Kubernetes Examples¶
This section provides a complete example for using the Enterprise Steam Python client on Kubernetes.
Launching and connecting to H2O cluster¶
This examples shows how to login to Steam and launch H2O cluster with 4 nodes and 10GB of memory per node.
The H2O cluster is using H2O version 3.28.0.2 and profile called default-h2o
and submitting to the default YARN queue.
All other H2O parameters are pre-filled according to the selected profile.
When the cluster is up we connect to it and start importing data.
import h2o
import h2osteam
from h2osteam.clients import H2oKubernetesClient
h2osteam.login(url="https://steam.h2o.ai:9555", username="user01", password="access-token-here", verify_ssl=True)
cluster = H2oKubernetesClient().launch_cluster(name="test-cluster",
profile_name="default-h2o",
version="3.28.0.2",
node_count=4,
cpu_count=4,
gpu_count=0,
memory_gb=10)
cluster.connect()
airlines = "http://s3.amazonaws.com/h2o-public-test-data/smalldata/airlines/allyears2k_headers.zip"
airlines_df = h2o.import_file(path=airlines)
Providing dataset parameters to preset cluster size¶
This examples shows how to launch H2O cluster providing dataset information.
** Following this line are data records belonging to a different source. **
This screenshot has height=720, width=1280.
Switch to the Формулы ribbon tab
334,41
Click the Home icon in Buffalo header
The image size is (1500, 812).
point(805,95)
If you are not sure how to exactly size your cluster, you can provide either dataset_size_gb
(for raw data source) or dataset_dimension
tuple (for compressed data source) and specify whether you are going to use XGBoost algorithm on your cluster with using_xgboost
parameter.
Setting these parameters will size the cluster accordingly.
If your profile does not allow to allocate recommended resources for the cluster, maximum allowed resources will be used.
Also any user-specified values of nodes
, node_memory_gb
, or extra_memory_percent
will override recommended values.
Example using dataset_size_gb
when using a CSV file as a data source:
import h2o
import h2osteam
from h2osteam.clients import H2oKubernetesClient
h2osteam.login(url="https://steam.h2o.ai:9555", username="user01", password="access-token-here", verify_ssl=True)
cluster = H2oKubernetesClient().launch_cluster(name="test-cluster",
profile_name="default-h2o",
version="3.28.0.2",
dataset_size_gb=20)
Example using dataset_dimension
, a tuple of (n_rows, n_cols) when using compressed file (e.q. parquet) as a data source:
import h2o
import h2osteam
from h2osteam.clients import H2oKubernetesClient
h2osteam.login(url="https://steam.h2o.ai:9555", username="user01", password="access-token-here", verify_ssl=True)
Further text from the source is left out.